When, in April, Harry went on a three day visit to Los Angeles, Lloyd explained his idea to Sylvia. She was very nervous about it. They had talked about it enough times so that it was not difficult to talk, and at times the talk seemed academic—it seemed to be talk of something that would never occur.

“Would he contact the police?” he asked. “It isn’t his money.”

“Never. He wouldn’t yell cop. He’d make the losses good. And then he’d send people after us.”

“They’d never find us. Not if there’s enough money.”

“There’ll have to be enough. Will your idea work?”

“I think so.”

“You’ll have to rehearse it. You’ll have to actually go through with it once without taking the money.”

“I know.”

She clung to him. “I’m scared, Lloyd. I’m terribly frightened.”

“What else can we do? What else is there in the world for us to do?” he asked, his voice dull.

The rehearsal worked perfectly. When he had a chance to tell her she said she had decided she couldn’t go through with it. In May Harry became more brutal with her. And Harry complained to Lloyd about bad service in the hotel. Things were moving toward the inevitable showdown. On the first of May Harry left for two weeks on a business trip to New Orleans, Miami and San Juan. They held each other tightly in the grey of a long dawn and said it would have to happen now. They told each other it was what they had to do. She said she would pack. He packed what he would need. He managed to get their suitcases into the back end of the Pontiac without being observed.

They coordinated it carefully. The best time seemed to be early morning, right after Mrs. Boyer came on. He came down carrying the empty blue canvas bag. He went
through into his own office. His own secretary was at work. He said good morning to her, and spent the next five minutes looking over departmental reports. He did not see or understand a figure he looked at.

“Betty.”

“Yes, Mr. Wescott.”

“I’d like you to go get hold of Tony Arco and check liquor stores against this inventory list. Don’t bother with back bar stock. Just the cases. It shouldn’t take over an hour.”

When she had gone, he took a deep breath. He took an envelope out of his desk drawer, went out into the other office where Mrs. Boyer worked alone and said, “Let me take your key, please.”

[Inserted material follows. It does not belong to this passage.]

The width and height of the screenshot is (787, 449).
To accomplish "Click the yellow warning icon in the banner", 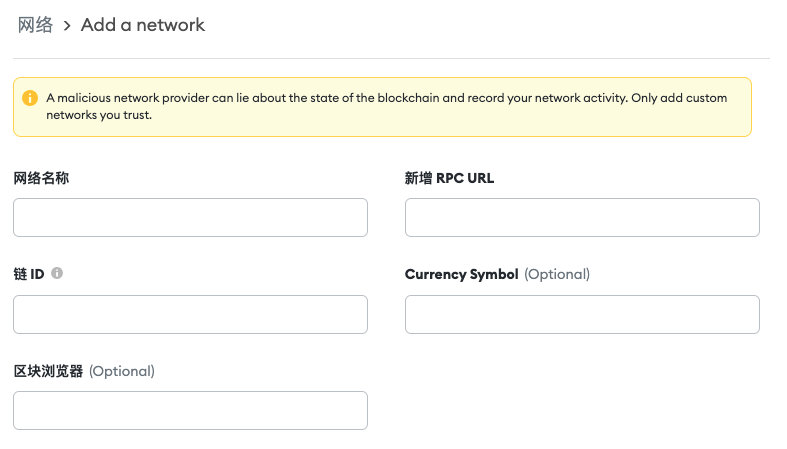I will (30, 98).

As usual, she handed him the whole key ring, first separating the safe key from the group. He went to the safe. His back was to her. He opened the door, put his envelope inside, and then, as he closed the door, inserted the rubber window wedge he had purchased in the village and shaved down with a razor to the proper thickness. It was out of sight when the door was closed, and made sufficient tension to hold it closed. He made a mock of turning the locks, took her keys back to her. As he handed them to her he said, “I sent Betty off on something that will take at least an hour, Mrs. Boyer.” She looked up at him inquiringly, face and expression like that of an aged and truculent pug dog. “Would you do me a favor and go find Foster and give this to him?” This was a report from the heating contractor recommending the installation of another blower in one of the longer airconditioning ducts. Foster, head of maintenance, had been waiting for the report for days.

“Of course, Mr. Wescott,” she said, getting out of her chair. “Do you know where he might be. I
know
he won’t be in that little office of his.”